There are 19 emergency cross-passages (including the central adit) between the two tunnels every 500 m. These were bored and lined separately, a process completed in February 2014.

The opening ceremony was held on 8 December 2015, and the tunnel opened for traffic on 13 December.

==Cost==
Cost overrun has been large. The cost was expected in 1992 to be 1 billion Swedish krona (SEK). The cost from 1992 to 1997 was in reality more than SEK 2 billion, for less than half the tunnel length. Since the remaining cost at the beginning of 2005 was calculated to be more than SEK 4 billion, there was initially much debate and hesitation as to whether to halt or resume work. The total cost is likely to reach over SEK 10.5 billion (approximately 1.25 billion USD as calculated in 2015), before the project is finished.

== New stations ==
As Båstad station was located on the old main line, a new station to the north of the tunnel's northern portal, located at and called Båstad N (Båstad North), replaced the old station.

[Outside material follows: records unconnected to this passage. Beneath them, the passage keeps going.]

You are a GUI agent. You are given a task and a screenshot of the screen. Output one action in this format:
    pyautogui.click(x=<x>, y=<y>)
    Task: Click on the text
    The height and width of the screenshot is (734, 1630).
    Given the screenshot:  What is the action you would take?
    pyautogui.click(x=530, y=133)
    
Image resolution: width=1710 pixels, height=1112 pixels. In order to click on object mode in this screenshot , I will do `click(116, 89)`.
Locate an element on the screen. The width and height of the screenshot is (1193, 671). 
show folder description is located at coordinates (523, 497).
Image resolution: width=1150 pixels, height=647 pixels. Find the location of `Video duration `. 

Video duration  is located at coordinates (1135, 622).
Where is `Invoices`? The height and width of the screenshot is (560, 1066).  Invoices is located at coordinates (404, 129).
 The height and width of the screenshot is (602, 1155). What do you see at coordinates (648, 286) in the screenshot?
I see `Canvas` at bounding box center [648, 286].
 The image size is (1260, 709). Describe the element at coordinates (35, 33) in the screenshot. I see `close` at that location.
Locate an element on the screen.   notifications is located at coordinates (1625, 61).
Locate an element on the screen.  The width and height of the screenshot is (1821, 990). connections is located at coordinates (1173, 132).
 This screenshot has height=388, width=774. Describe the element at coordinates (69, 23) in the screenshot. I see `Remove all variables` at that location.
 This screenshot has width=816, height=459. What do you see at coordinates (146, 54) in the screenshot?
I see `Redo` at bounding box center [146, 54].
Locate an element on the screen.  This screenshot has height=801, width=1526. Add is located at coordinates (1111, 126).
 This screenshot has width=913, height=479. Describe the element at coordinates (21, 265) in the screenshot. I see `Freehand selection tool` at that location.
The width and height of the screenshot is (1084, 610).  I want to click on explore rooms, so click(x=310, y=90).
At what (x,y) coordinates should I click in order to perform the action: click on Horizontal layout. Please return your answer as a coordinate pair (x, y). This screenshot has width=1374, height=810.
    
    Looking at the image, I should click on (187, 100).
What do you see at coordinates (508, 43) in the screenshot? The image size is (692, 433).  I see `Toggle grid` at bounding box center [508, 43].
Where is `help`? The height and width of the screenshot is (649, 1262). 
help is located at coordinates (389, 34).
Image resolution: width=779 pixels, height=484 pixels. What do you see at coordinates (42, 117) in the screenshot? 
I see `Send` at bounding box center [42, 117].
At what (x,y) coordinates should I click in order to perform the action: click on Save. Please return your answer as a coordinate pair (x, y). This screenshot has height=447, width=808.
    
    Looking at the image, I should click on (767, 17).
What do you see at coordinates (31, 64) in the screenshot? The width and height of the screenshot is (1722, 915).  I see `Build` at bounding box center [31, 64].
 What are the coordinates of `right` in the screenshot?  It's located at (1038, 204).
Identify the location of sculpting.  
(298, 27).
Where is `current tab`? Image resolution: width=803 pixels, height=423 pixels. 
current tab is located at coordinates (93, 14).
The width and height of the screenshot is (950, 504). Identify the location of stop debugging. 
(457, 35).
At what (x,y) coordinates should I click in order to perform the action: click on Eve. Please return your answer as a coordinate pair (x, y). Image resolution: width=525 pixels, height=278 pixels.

The bare platforms for Båstad N were built in the 1990s when the tunnel was first started, and finished during 2015.

At the south end of the tunnel, two new stations for local trains (pågatåg) opened, Förslöv and Barkåkra station.

== Removal of the old railway ==
There were plans for a station for local trains at Grevie on the old railway, but the Båstad Municipality would have been required to finance maintenance of that railway in that case, so these plans were dropped.

On Nov 4, 2015 work was started to dismantle the old railway for re-use, recycling and disposal, and to rebuild the road surfaces at its crossings.